Enfortumab Vedotin
Brand names: Padcev
Enfortumab vedotin is a Nectin-4-directed antibody-drug conjugate used to treat locally advanced or metastatic urothelial (bladder) cancer, typically after prior therapy.
ClinCalc Pro is rebuilding its dose data from primary open sources — the manufacturer SmPC (eMC), the WHO Model Formulary and other official references — under clinician review. This drug's structured dose is not yet published here. Confirm all doses against the product SmPC and your local formulary before prescribing.
Clinical monograph
How it works
Its antibody targets Nectin-4 on tumour cells and delivers the microtubule-disrupting agent monomethyl auristatin E intracellularly, causing cell-cycle arrest and apoptosis.
Prescribing in practice
- It can cause serious and sometimes fatal skin reactions, including Stevens-Johnson syndrome and toxic epidermal necrolysis, so severe or blistering rashes require immediate discontinuation and specialist input.
- Hyperglycaemia, including diabetic ketoacidosis, and peripheral neuropathy are important toxicities requiring monitoring.
- Infusion-related reactions and ocular disorders may occur during treatment.
Monitoring
Monitor for skin reactions, blood glucose and peripheral neuropathy, and review ocular symptoms throughout treatment.
Counselling the patient
- Report any new or worsening rash, blistering or peeling of the skin or mouth ulcers immediately.

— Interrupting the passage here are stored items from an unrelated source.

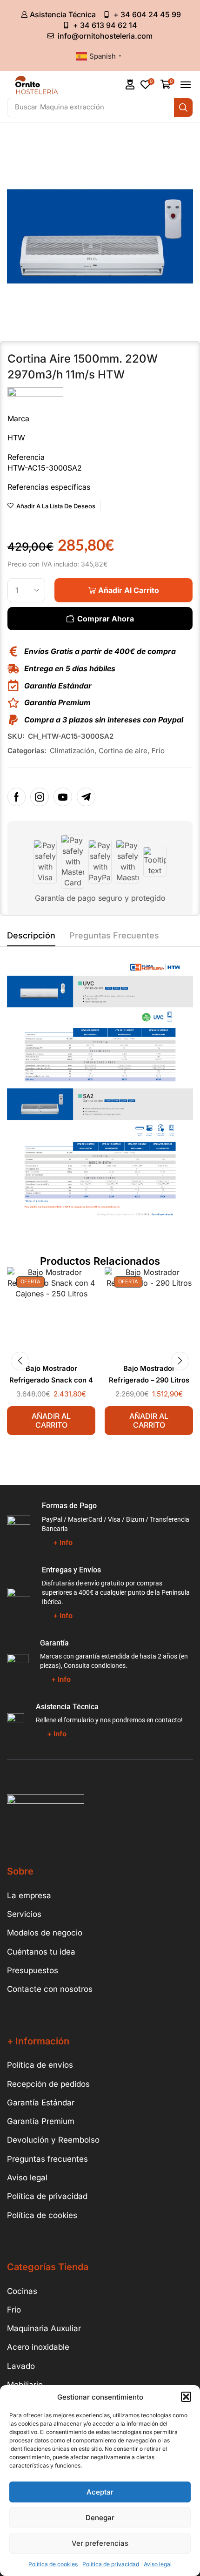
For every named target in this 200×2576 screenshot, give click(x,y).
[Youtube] (62, 797)
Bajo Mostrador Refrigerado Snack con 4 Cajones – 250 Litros (51, 1380)
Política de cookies (53, 2564)
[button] (186, 2396)
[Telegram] (86, 797)
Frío (158, 750)
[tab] (31, 938)
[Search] (183, 107)
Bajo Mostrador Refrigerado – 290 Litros (149, 1374)
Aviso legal (158, 2564)
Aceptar (100, 2492)
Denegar (100, 2517)
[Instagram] (39, 797)
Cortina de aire (123, 750)
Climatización (72, 750)
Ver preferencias (100, 2543)
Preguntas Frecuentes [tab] (114, 935)
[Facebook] (16, 797)
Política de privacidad (110, 2564)
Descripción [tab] (31, 935)
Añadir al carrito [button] (51, 1420)
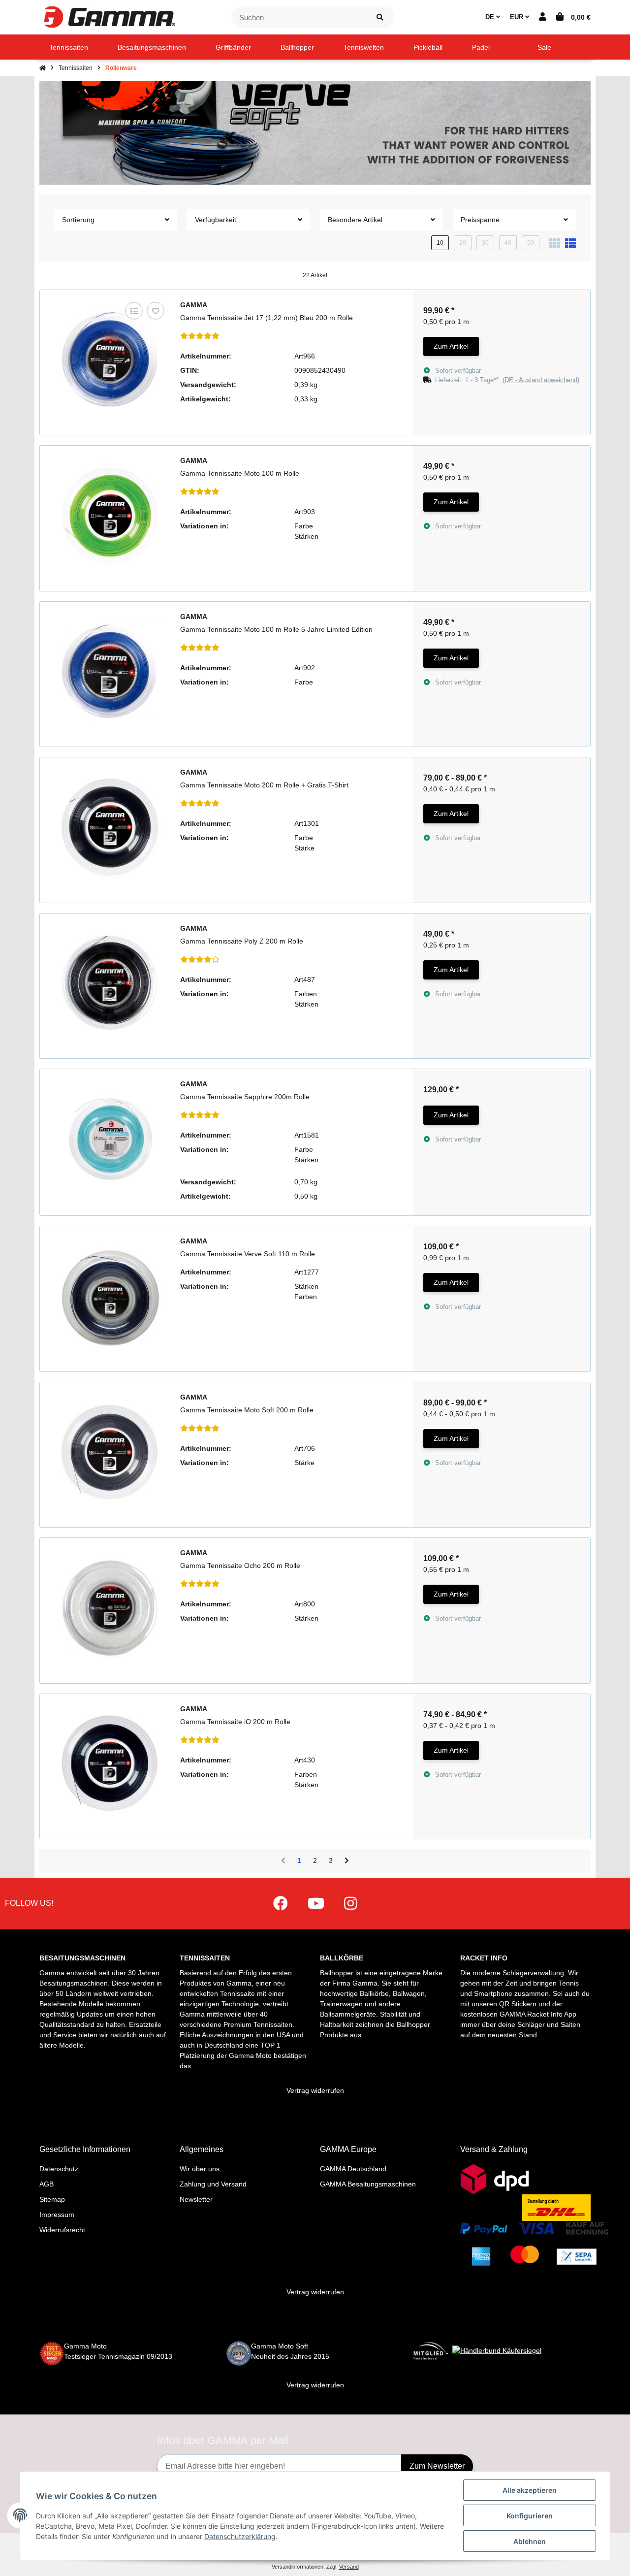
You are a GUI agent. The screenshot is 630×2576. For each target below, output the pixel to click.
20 (462, 242)
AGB (46, 2184)
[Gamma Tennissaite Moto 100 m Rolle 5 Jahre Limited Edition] (110, 672)
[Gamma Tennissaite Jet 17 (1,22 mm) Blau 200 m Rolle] (110, 360)
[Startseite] (42, 68)
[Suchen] (380, 17)
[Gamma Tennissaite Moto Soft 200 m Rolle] (110, 1452)
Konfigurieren (529, 2515)
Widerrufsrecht (62, 2230)
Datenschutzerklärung (240, 2536)
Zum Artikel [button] (451, 346)
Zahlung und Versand (213, 2184)
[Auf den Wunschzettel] (155, 310)
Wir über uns (200, 2169)
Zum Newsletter (437, 2466)
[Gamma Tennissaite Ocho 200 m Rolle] (110, 1608)
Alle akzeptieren (530, 2490)
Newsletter (196, 2199)
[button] (542, 17)
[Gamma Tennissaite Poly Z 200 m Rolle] (110, 983)
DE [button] (490, 17)
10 (440, 242)
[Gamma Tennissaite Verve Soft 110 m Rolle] (110, 1296)
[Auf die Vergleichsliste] (133, 310)
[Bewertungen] (200, 336)
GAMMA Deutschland (353, 2169)
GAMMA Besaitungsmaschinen (368, 2184)
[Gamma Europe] (108, 17)
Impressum (56, 2214)
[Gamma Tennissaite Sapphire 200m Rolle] (110, 1139)
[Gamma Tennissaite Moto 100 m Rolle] (110, 516)
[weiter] (347, 1861)
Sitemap (52, 2199)
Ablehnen (529, 2541)
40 (507, 242)
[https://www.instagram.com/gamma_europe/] (350, 1903)
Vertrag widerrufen (315, 2090)
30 (485, 242)
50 (530, 242)
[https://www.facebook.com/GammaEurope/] (280, 1903)
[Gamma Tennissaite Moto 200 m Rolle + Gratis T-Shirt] (110, 827)
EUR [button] (517, 17)
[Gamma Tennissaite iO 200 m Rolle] (110, 1764)
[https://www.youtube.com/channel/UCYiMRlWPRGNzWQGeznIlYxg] (316, 1903)
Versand (349, 2567)
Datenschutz (58, 2169)
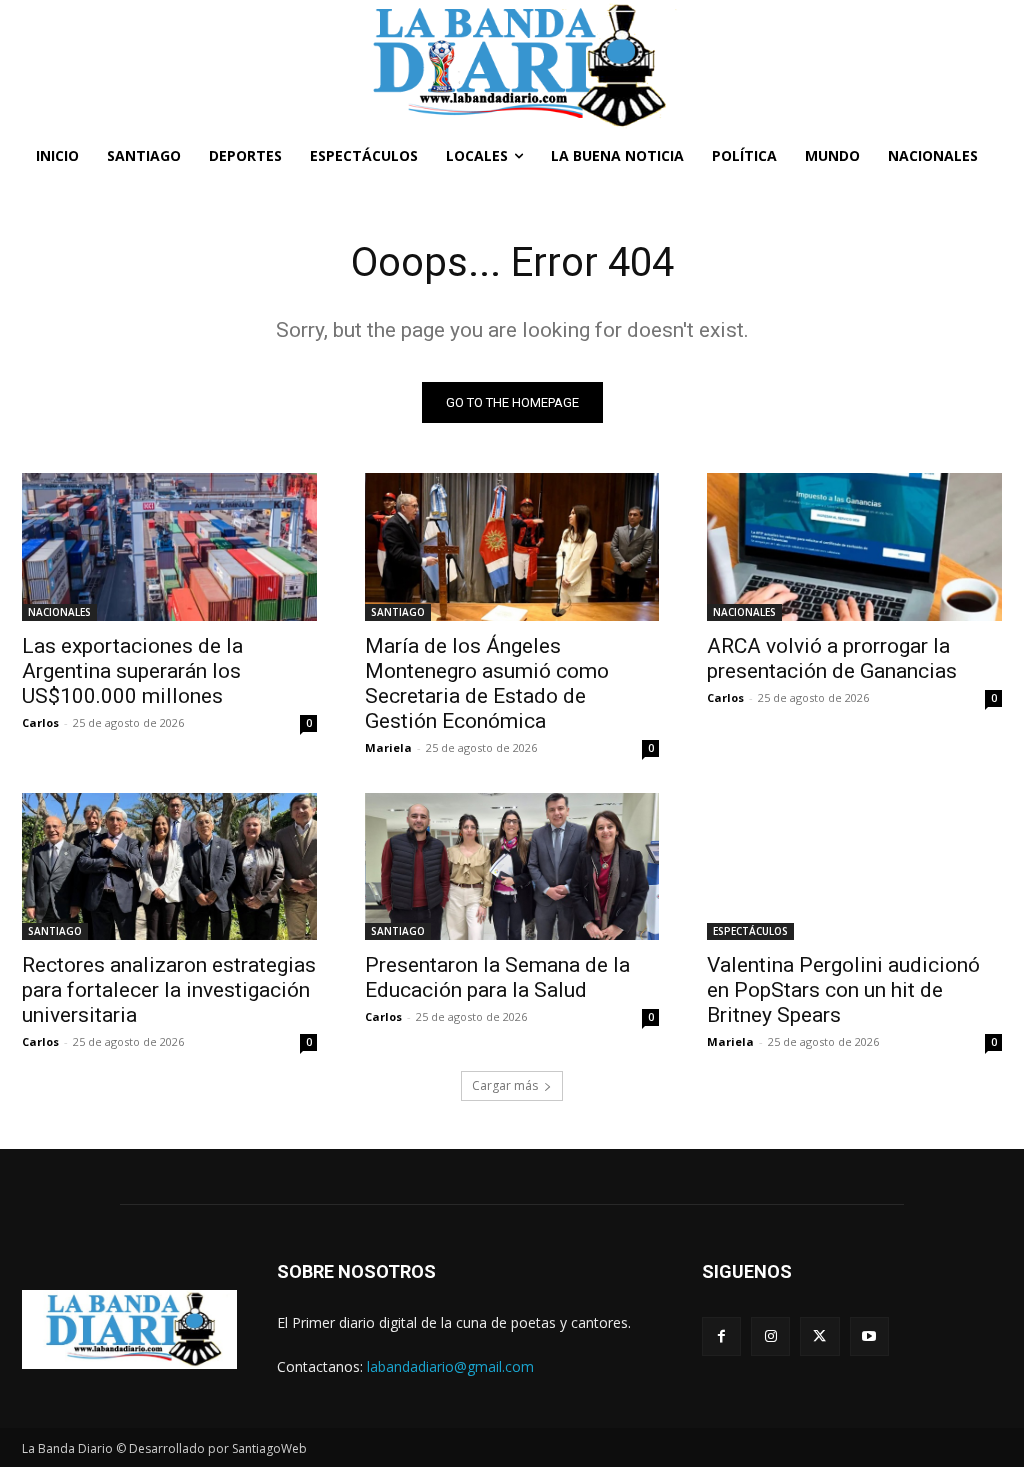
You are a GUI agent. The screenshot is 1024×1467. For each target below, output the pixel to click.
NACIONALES (59, 612)
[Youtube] (869, 1336)
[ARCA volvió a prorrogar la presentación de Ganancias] (854, 546)
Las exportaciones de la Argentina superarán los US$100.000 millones (132, 671)
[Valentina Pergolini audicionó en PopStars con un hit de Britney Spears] (854, 866)
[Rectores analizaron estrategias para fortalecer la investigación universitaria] (169, 866)
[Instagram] (770, 1336)
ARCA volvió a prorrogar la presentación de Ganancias (832, 658)
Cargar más (505, 1085)
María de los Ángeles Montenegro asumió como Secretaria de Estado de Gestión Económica (487, 683)
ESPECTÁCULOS (750, 931)
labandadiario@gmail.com (450, 1366)
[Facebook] (721, 1336)
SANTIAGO (398, 612)
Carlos (40, 722)
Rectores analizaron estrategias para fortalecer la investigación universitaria (169, 990)
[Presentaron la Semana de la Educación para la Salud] (512, 866)
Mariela (388, 747)
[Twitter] (819, 1336)
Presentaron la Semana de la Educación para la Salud (497, 977)
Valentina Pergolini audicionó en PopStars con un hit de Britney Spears (843, 990)
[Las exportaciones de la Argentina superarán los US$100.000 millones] (169, 546)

- Tell your team about increased thirst, excessive urination or numbness and tingling in your hands and feet.
- Mention any changes in vision or dry, irritated eyes.
Evidence & guidelines
The EV-301 trial demonstrated that enfortumab vedotin improved overall survival compared with chemotherapy in previously treated advanced urothelial carcinoma.
Reference: EV-301 trial (Powles et al. NEJM 2021); EV-302 trial (NEJM 2024); NICE TA812; MHRA SPC Padcev; EAU Bladder Cancer Guidelines 2024; Drug verified in RxNorm (NLM); confirm dosing against the manufacturer SPC (eMC). Verify against your local formulary and current prescribing references before prescribing. Monograph status: clinician-reviewed (2026-07-04).